Mission ： Mark each pixel of the image with the object class to which the image belongs , For example, the person in this example 、 Sheep and grass .
Data sets ： PASCAL, COCO

Instance segmentation （Instance Segmentation）

Mission ： Mark each pixel of the image with the object class and object instance it belongs to .
Data sets ：PASCAL, COCO

Key point detection （Keypoint Detection）

Mission ： Detect the position of a set of predefined object keys , Such as key points of human body , Face key points .
Data sets ：COCO

Related concepts of convolution network

features （feature）
Pattern （pattern）、 Neurons activate (activation of a neuron)、 Characteristic detector (feature detector)

Characteristics refer to ： When a particular mode ( features ) Appears in its input field ( Receiving area ) when , Activated hide Neuron

Patterns detected by neurons can be visualized by :
(1) Optimize the input area to maximize the activation of neurons (deep dream)
(2) Visualize the gradient of neuron activation or guiding gradient on the input pixel ( Back propagation and guided back propagation )
(3) Visualize a group of image areas that can most activate neurons in the training data set

Receptive domain （Receptive Field）
Input area of a feature （input region of a feature）

The accepted domain refers to ： Input image Areas that affect feature activation . let me put it another way , It is the area concerned by the feature .

Generally speaking , Higher level features have larger acceptance domains , This allows it to learn to capture more complex / Abstract patterns . The structure of convolutional neural network determines how the acceptance domain changes layer by layer .

Characteristics of figure （Feature Map）
A hidden layer channel （a channel of a hidden layer）

Characteristic diagram refers to ： By applying the same Characteristic detector （ filter ） With Sliding window Created by mouth A set of features ( That is convolution )

Features in the same feature map have the same acceptance ability , And look for the same pattern in different places . This produces Space invariance of Convolutional Neural Networks .

Characteristic quantity （Feature Volume）
Hidden layer in convolutional neural network （a channel of a hidden layer）

Characteristic quantity refers to A set of feature maps （ Characteristics of figure ）, Each feature map searches for features at a fixed position on the input image . All features have the same accepted domain size .

The full connection layer is used as the characteristic quantity （Fully connected layer as Feature Volume）
have k A full connection layer of hidden nodes (fc layer —— Usually connected to the end of convolutional neural network for classification ) Can be seen as a 1x1xk Characteristic quantity of .
This feature quantity has a feature in each feature graph , Its acceptance domain covers the entire image . Will a 1x1xk Filter core with a 1x1xd The characteristic volume of , Will create a 1x1xk Feature volume . Replace completely connected layers with convoluted layers , It enables us to apply convolution networks to images of any size .

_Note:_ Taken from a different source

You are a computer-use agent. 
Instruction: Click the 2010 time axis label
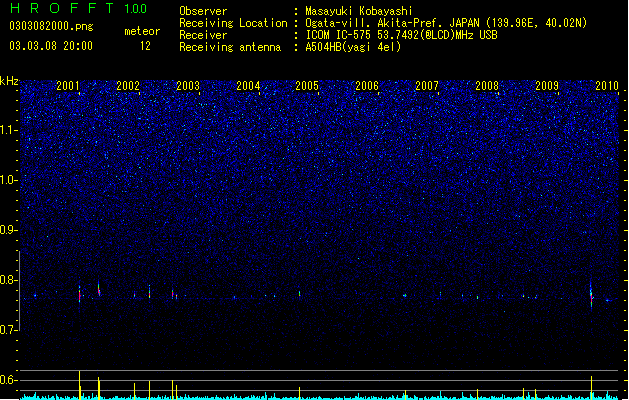pos(607,85)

Transposition convolution （Transposed Convolution）
The gradient operation of back propagation convolution operation . let me put it another way , It is the backward transmission of convolution . A transposed convolution can be realized as a normal convolution inserting zero between input features . The size of a filter is k, stride s And zero padding p The convolution of has a related transpose convolution , Its filter size is k ’ =k, stride s ’ =1, Zero fill p ’ =k-p-1, And insert s-1 0.

As shown in the picture above on the left , The red input unit helps activate the 4 Output units ( adopt 4 Colored squares ), Therefore, it receives gradients from these output units . This gradient back propagation can be achieved by transpose convolution shown on the right .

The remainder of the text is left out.